Machine learning-based prediction of scour depth evolution around spur dikes

Abstract

ABSTRACT Spur dikes are pivotal elements in river training, serving to mitigate the dynamic alterations induced by river degradation and aggradation. Traditionally, scour prediction models have relied on regression techniques, but the advent of soft computing and machine learning has offered opportunities for enhanced accuracy. This study focuses on the development of hybrid machine-learning models, including eXtreme Gradient Boosting (XGBoost), random forest (RF), convolutional neural network–long short-term memory, and artificial neural network, optimized using genetic algorithms to predict both temporal scour depth variation and maximum scour depth around the initial spur dike in a series.

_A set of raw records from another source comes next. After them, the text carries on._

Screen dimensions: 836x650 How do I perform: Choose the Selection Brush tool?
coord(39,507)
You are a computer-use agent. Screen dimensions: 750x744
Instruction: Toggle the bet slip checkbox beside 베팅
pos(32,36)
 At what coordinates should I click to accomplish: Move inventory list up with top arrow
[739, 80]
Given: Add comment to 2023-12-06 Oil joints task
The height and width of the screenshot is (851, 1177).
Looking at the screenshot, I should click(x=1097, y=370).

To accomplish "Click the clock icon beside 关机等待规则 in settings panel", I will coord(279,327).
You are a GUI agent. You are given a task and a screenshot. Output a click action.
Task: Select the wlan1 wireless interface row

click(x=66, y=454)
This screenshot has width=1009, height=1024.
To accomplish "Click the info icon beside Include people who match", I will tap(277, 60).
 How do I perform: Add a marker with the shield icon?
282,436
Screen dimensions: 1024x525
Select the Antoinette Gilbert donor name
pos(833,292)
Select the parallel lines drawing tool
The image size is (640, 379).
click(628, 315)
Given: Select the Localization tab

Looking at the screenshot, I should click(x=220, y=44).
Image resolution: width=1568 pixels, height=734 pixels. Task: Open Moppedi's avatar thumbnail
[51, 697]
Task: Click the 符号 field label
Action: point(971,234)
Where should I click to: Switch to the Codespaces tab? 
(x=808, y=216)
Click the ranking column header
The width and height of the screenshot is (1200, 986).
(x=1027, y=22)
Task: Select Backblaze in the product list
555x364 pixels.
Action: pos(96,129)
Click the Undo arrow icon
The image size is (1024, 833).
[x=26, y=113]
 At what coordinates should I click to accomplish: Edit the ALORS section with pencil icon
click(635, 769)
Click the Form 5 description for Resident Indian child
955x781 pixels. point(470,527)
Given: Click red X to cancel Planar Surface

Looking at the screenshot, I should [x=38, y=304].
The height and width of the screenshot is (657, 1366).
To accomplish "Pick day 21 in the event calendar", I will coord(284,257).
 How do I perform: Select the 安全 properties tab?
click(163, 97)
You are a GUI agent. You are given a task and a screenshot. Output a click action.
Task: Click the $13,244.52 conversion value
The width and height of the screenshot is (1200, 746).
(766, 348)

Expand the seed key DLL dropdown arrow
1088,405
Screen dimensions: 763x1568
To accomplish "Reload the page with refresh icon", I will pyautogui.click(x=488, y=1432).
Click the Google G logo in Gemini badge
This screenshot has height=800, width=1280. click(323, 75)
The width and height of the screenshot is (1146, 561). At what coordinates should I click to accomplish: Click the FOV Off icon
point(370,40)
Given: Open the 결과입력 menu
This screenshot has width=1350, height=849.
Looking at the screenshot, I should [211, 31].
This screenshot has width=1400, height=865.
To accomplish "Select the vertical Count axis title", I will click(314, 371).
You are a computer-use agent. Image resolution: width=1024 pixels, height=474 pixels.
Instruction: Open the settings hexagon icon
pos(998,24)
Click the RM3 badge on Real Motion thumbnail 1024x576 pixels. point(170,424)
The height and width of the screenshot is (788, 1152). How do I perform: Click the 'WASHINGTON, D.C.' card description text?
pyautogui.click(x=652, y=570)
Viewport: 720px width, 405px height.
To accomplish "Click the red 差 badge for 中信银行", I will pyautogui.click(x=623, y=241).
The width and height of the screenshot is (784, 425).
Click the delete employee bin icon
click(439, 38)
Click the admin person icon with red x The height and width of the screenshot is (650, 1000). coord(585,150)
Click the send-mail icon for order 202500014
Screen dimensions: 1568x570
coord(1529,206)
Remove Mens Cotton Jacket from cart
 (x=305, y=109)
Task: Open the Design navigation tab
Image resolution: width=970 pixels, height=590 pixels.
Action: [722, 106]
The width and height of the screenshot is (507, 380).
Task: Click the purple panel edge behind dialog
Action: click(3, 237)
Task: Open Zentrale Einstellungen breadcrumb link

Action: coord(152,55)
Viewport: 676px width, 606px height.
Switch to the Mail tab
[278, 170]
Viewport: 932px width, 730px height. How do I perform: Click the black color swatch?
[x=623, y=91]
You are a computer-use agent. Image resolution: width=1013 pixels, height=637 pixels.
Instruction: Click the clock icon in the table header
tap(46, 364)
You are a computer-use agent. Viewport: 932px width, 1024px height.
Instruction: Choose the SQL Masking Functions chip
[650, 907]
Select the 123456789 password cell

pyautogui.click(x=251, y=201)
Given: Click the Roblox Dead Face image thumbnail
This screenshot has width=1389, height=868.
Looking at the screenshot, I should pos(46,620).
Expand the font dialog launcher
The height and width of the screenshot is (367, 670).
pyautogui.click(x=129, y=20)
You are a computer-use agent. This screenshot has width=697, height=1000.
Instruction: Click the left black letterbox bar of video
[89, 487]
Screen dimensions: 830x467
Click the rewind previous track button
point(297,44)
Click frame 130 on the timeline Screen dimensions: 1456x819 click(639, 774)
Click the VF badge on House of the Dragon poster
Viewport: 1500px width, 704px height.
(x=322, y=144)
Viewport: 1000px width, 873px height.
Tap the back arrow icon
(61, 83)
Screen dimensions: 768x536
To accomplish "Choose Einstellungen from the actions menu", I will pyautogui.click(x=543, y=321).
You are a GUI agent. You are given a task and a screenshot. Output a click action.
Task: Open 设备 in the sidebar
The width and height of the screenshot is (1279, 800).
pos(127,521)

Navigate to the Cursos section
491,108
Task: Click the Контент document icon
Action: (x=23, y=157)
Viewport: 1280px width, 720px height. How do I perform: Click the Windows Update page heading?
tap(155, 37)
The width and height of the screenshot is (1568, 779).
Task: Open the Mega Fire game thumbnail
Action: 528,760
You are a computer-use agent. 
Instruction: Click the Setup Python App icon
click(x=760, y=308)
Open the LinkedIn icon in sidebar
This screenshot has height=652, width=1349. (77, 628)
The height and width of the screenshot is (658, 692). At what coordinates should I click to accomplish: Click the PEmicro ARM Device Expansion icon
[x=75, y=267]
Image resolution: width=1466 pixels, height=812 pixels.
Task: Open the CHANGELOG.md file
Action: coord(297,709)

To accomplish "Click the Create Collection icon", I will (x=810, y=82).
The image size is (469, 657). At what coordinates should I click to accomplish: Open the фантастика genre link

The analysis reveals strong associations between scour depth and various parameters such as non-dimensional time, spacing, channel width, time-averaged velocity, and densimetric Froude number. The models are established through an iterative process involving four predictor combinations. Results demonstrate XGBoost as the top-performing model, consistently exhibiting superior performance with R2 of 0.99, root mean square error (RMSE) of 0.012, and mean absolute error of 0.008 during training, and R2 of 0.96, RMSE of 0.044, and Kling–Gupta efficiency of 0.98 during testing for predicting temporal scour depth. For non-dimensional maximum scour depth, it reached R2 of 0.99 and RMSE of 0.005 in training, with R2 > 0.91 across all combinations during testing. Although RF showcases commendable accuracy, it slightly lags in precision compared to XGBoost.